Mas falemos agora da apreensão. Na mesma hora, lá em 2004, pensei: "e a Reserva?". Refiro-me aqui a Reserva Extrativista do Alto Juruá, meu local e casa de trabalho desde 1991. Nossa, espantava-me, ela vai ficar sem um pedaço seu, e sem um povo seu também, pois "os Milton" são parte inseparável da história de criação da Reserva. Senti-me dividida. Queria apoiar e acompanhar meus amigos, mas queria também lutar pela Reserva, e de alguma forma isso estava associado, para mim, naquele momento, a manter a integridade do território. Pensava também nos moradores do alto rio Tejo, vizinhos dos "Milton" a serem atingidos pela possível criação de uma Terra Indígena: o que será deles? Para onde irão?
Como disse a Eliza no Papo dela (ver postagem anterior), não se trata de "mocinhos e bandidos", ou seja, não dá pra cair num maniqueísmo numa situação como esta: a de sobreposição de territórios indígenas sobre áreas habitadas por populações extrativistas. Mesmo porque os índios de hoje compartilharam a sociedade de seringal com os seringueiros, e muitos dos seringueiros de hoje tem em sua história a ascendência indígena. Os trânsitos entre uma situação e outra são mais complexos do que uma oposição simplificada entre "brancos" e "índios". Como então tomar partido? Devo dizer ainda que mais recentemente andei revendo minha relutância em pensar a Reserva desmembrada. Afinal, são as Reservas parentas próximas das Terras Indígenas, e os Kuntanawa, ora, estão no seu direito.
Mas, volta-me ao pensamento, há os demais, os ditos não-índios: como fica sua situação? Ah, receberão indenização e pronto, a lei é soberana e garante aos índios o direito à terra. Bom argumentações assim, tão taxativas, não conseguem me convencer por inteiro. Novamente, não se trata de bandidos e mocinhos. Os prováveis futuros atingidos são extrativistas, seringueiros, população trabalhadora e com uma história de mais de cem anos na área. De formas diferentes, participaram das lutas pela criação da Reserva, e, também de forma não homogênea, estão envolvidos no esforço de mantê-la para seus filhos e netos. Tal como os índios, lutam neste país para viver com dignidade. Que direito elas têm?

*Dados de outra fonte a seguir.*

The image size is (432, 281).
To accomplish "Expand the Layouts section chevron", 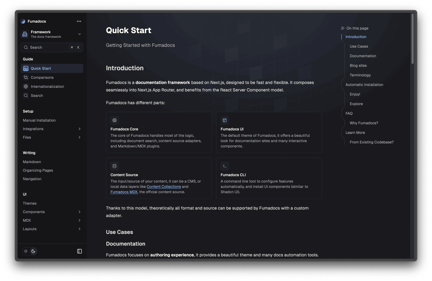I will pos(80,229).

Tendo a concordar com a Eliza: é preciso um reconhecimento de direitos de ambas as partes e que isso seja levado a sério, ou seja, se traduza em procedimentos de negociação e políticas públicas, em especial no caso das indenizações. Ao Estado é exigida uma nova postura para lidar com uma situação de tal complexidade e delicadeza. Dará ele conta? Bom, aí já entram complicadores e morosidades inacreditáveis... Mas Eliza está certa em sua análise, concordo com ela.
Agora há pouco (ontem), o Ministério Público Federal no Acre enviou uma recomendação a FUNAI para que sejam iniciados os trabalhos de demarcação da TI Kuntanawa. A FUNAI tem 30 dias para se manifestar. Por outro lado, dentro da própria FUNAI, é aguardado para logo um parecer sobre o caso Arara, do rio Amônea. Muita água ainda vai rolar em mais este capítulo de sobreposições territoriais. Esperemos que o roteiro traga (boas) novidades.
2 comentários:
Cara Mariana,
O que me motivou a fazer esse comentário foi a leitura do Papo de índio último escrito por você.
Dois aspectos são de fato limitadores e, ao mesmo tempo, constituintes necessários aos processos, tanto envolvendo as populações indígenas quanto as não-indígenas: Político e legal (jurídico).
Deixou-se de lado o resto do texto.